Prompt 1: According to the texturing write-up, what resolution did most of the textures have?

--- start Text to read ---

All textures were done in a similar way: I started by creating the UV-maps. A morph target was created. Then the outer polygons of an object, for example the walls of a house, were unfolded to a flat, continuous surface. The vertices on one edge had to be un welded to prevent overlapping polygons. The UV-map was created with planar projection.

If the texture was supposed to be repeating, then the mapped image could be used on the color-channel of the according material. Then the UV-map was scaled, so that the texture looked good in the textured view port.

If the image map was going to cover the complete unfolded part, the UV-map remained untouched. A screen shot was made from the unfolded mesh to get the correct aspect ratio.

All bigger parts of the house, like the walls, used high resolution textures, composed in Photoshop. Most textures had resolutions from 5000 x 3000 pixels, some even higher.

Before composing these new textures, basic image material was taken from the texture collection "Total Textures". 40-50 images of stones, metal, wood and dirt were chosen for my work.

To get the used and dirty look on the surfaces, a lot of images had to be mixed in Photoshop to achieve different details and variety.

For the composed textures I had to create my own bump maps afterwards. All Photoshop layers for the color map were copied and desaturated. Then some layers like the bricks were inverted, some layers like the dirt maps were removed, others like cracks and holes got more contrast.

After all layers were merged, the image adjustment "Shadow / Highlight" was used to sum up some of the detail. This way the bump-values are smoothed a bit, which I think looks more realistic.

All materials basically had the same material-setup because all surfaces are quite old, rusty or dirty. This way I only had to vary the values of bump and shininess. I wanted to keep it quite simple, because I had a lot of materials to deal with.

Procedural textures were used to create the materials for all smaller parts like the little stones and most of the other details. Procedurals were also used to create some variety and dirt for objects that used the same image-maps.

For simulating dirt, the procedural texture was used on the color channel and also on the specular channel. This way the dirt looked matte when lighted.

Rendering and post processing

As usual I made my scene file early in the process. This showed me where I needed more details in the model and later provided me with feedback of how my materials look in the final render condition. I used one area light representing the sun and radiosity.

Rendering was done in passes. Since I made almost all textures in high resolution there was not enough RAM to render the final image at a fast speed any more.

--- end Text to read ---

Prompt 2: In the listing, rewrite only the lines starting with the line that contains "Open the Margin chart tab" and going on through the line that contains "click(958, 24)". Replace "menu sections" with "navigation groups" and leave everything else unchanged.

--- start Records supplied ---

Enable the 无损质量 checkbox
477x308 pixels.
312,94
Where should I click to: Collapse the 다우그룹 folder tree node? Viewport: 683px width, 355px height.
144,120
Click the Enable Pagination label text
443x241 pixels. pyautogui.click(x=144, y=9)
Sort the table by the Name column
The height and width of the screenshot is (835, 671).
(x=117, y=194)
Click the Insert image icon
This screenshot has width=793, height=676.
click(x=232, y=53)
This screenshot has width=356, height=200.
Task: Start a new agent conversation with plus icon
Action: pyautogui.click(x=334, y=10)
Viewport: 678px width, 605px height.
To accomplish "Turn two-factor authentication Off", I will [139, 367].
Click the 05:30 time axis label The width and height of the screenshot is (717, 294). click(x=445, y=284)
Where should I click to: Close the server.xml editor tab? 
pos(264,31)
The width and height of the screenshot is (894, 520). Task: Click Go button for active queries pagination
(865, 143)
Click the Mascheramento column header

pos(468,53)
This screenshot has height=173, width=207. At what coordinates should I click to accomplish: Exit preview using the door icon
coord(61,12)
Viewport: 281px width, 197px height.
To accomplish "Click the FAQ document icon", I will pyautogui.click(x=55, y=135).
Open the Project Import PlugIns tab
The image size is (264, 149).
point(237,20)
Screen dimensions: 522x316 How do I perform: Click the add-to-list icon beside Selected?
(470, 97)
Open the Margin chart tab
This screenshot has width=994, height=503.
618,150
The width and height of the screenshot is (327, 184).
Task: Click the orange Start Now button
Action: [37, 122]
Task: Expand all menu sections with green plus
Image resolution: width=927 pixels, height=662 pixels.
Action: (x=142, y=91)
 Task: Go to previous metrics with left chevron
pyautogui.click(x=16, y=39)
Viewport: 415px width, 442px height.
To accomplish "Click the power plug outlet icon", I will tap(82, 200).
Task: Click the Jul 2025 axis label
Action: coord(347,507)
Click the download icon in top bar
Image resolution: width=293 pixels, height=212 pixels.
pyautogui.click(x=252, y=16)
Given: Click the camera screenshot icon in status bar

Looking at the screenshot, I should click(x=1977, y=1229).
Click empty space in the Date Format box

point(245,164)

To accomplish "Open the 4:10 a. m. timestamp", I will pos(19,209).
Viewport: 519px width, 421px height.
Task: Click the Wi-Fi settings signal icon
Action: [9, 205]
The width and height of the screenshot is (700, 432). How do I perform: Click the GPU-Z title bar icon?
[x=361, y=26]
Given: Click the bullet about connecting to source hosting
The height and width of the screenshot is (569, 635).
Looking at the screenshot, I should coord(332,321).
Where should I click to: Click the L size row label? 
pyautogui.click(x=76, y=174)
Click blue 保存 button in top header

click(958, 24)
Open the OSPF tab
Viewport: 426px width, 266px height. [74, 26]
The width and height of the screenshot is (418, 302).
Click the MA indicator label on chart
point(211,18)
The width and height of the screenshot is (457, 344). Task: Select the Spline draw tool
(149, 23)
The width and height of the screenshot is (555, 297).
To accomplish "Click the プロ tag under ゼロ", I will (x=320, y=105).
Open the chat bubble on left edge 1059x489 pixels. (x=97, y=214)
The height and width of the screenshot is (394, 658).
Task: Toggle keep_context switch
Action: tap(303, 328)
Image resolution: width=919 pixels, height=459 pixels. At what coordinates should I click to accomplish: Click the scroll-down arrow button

--- end Records supplied ---

Expected answer 1: Most textures had resolutions of 5000 x 3000 pixels.

Expected answer 2:
Open the Margin chart tab
This screenshot has width=994, height=503.
618,150
The width and height of the screenshot is (327, 184).
Task: Click the orange Start Now button
Action: [37, 122]
Task: Expand all navigation groups with green plus
Image resolution: width=927 pixels, height=662 pixels.
Action: (x=142, y=91)
 Task: Go to previous metrics with left chevron
pyautogui.click(x=16, y=39)
Viewport: 415px width, 442px height.
To accomplish "Click the power plug outlet icon", I will tap(82, 200).
Task: Click the Jul 2025 axis label
Action: coord(347,507)
Click the download icon in top bar
Image resolution: width=293 pixels, height=212 pixels.
pyautogui.click(x=252, y=16)
Given: Click the camera screenshot icon in status bar

Looking at the screenshot, I should click(x=1977, y=1229).
Click empty space in the Date Format box

point(245,164)

To accomplish "Open the 4:10 a. m. timestamp", I will pos(19,209).
Viewport: 519px width, 421px height.
Task: Click the Wi-Fi settings signal icon
Action: [9, 205]
The width and height of the screenshot is (700, 432). How do I perform: Click the GPU-Z title bar icon?
[x=361, y=26]
Given: Click the bullet about connecting to source hosting
The height and width of the screenshot is (569, 635).
Looking at the screenshot, I should coord(332,321).
Where should I click to: Click the L size row label? 
pyautogui.click(x=76, y=174)
Click blue 保存 button in top header

click(958, 24)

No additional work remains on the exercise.